Por seu lado, Odete Santos considerou que «as soluções admitidas pelo PSD e CDS-PP, contra a penalização das mulheres, são insuficientes, porque se mantém o aborto clandestino».
Alguns minutos depois, a primeira sessão da audiência terminou, ficando a próxima agendada para 13 de Janeiro. Tanto o médico acusado como as sete mulheres escusaram-se a prestar declarações, o mesmo sucedendo com os seus advogados, atitude que vão manter quer em tribunal quer à comunicação social.

Vergonha para Portugal

Por iniciativa de Ilda Figueiredo, diversos deputados ao Parlamento Europeu (PE) subscreveram um documento em que manifestam a sua solidariedade para com as mulheres em julgamento, em Aveiro.
«Após o julgamento da Maia, não pararam de existir novas situações que envolvem clínicas, parteiras, mulheres.

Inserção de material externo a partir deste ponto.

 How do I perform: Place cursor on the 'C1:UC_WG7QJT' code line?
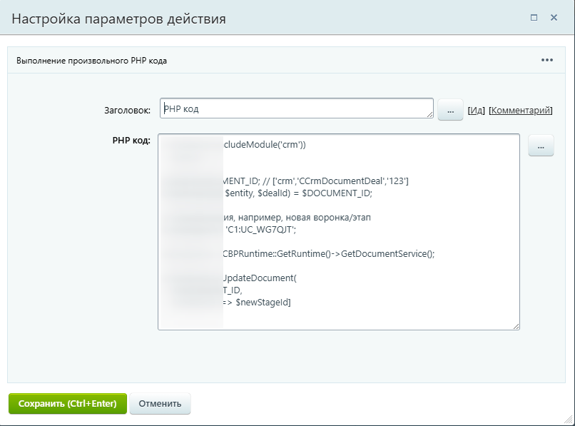coord(260,229)
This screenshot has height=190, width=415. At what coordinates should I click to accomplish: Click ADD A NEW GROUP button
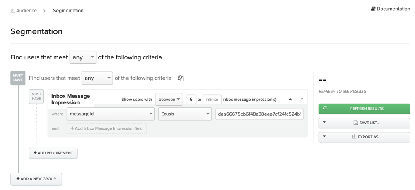point(36,179)
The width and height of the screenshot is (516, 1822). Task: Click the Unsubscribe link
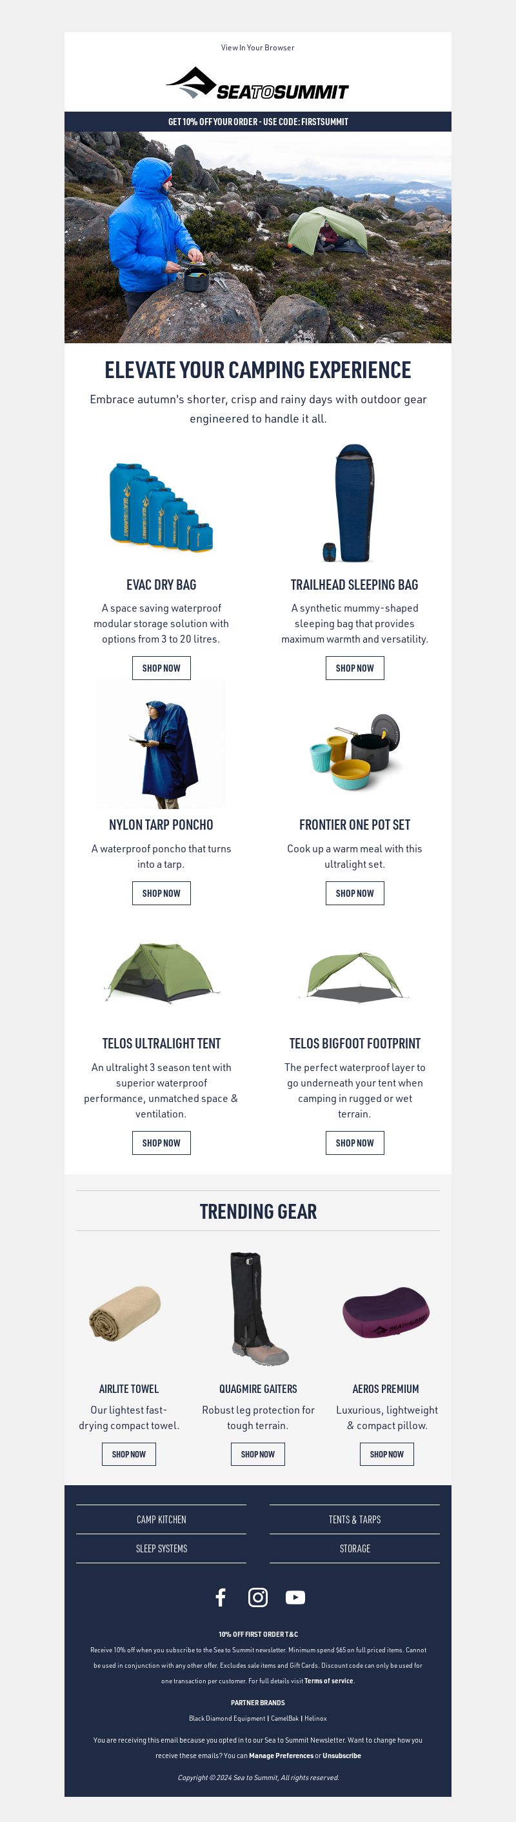[x=341, y=1755]
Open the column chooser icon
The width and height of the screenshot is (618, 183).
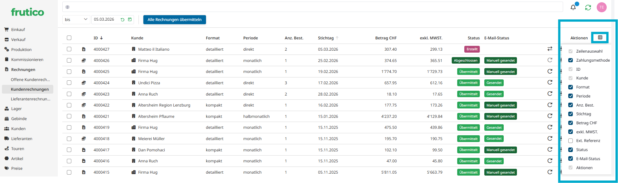(x=600, y=37)
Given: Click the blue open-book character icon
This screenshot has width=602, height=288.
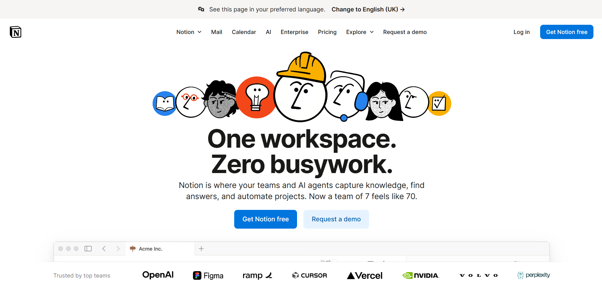Looking at the screenshot, I should tap(165, 104).
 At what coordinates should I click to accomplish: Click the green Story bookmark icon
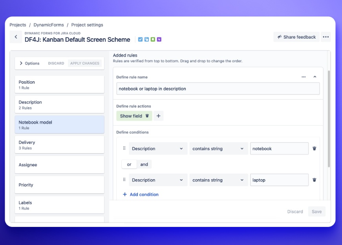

Agora, um novo julgamento decorre em Aveiro envolvendo mulheres acusadas de prática de aborto», ressalva a declaração dos deputados do PE, que dá a conhecer uma resolução das Nações Unidas, editada em Janeiro de 2002: «Várias instâncias internacionais têm vindo a manifestar as suas preocupações pela existência dessas leis restritivas em relação ao aborto, porque os abortos clandestinos têm sérios impactos negativos na saúde e das mulheres e do seu bem-estar.»
Também o Parlamento Europeu recomenda aos Estados-membros a não agir judicialmente contra as mulheres que abortam (Resolução de 3 de Julho de 2002).
Neste contexto, «é inadmissível que o Estado português mantenha uma lei desajustada da realidade social, uma lei desumana e cruel para as mulheres: atira-as para os circuitos da clandestinidade em Portugal; trata-as como criminosas e senta-as no banco dos réus, podendo ser condenadas até três anos de prisão».
Assim, manifestando a sua solidariedade para com as mulheres de Aveiro, os deputados ao Parlamento Europeu, que subscreveram a declaração, apelam «à Assembleia da República para que encare os problemas do aborto clandestino e o resolva, pondo fim à legislação que condena as mulheres».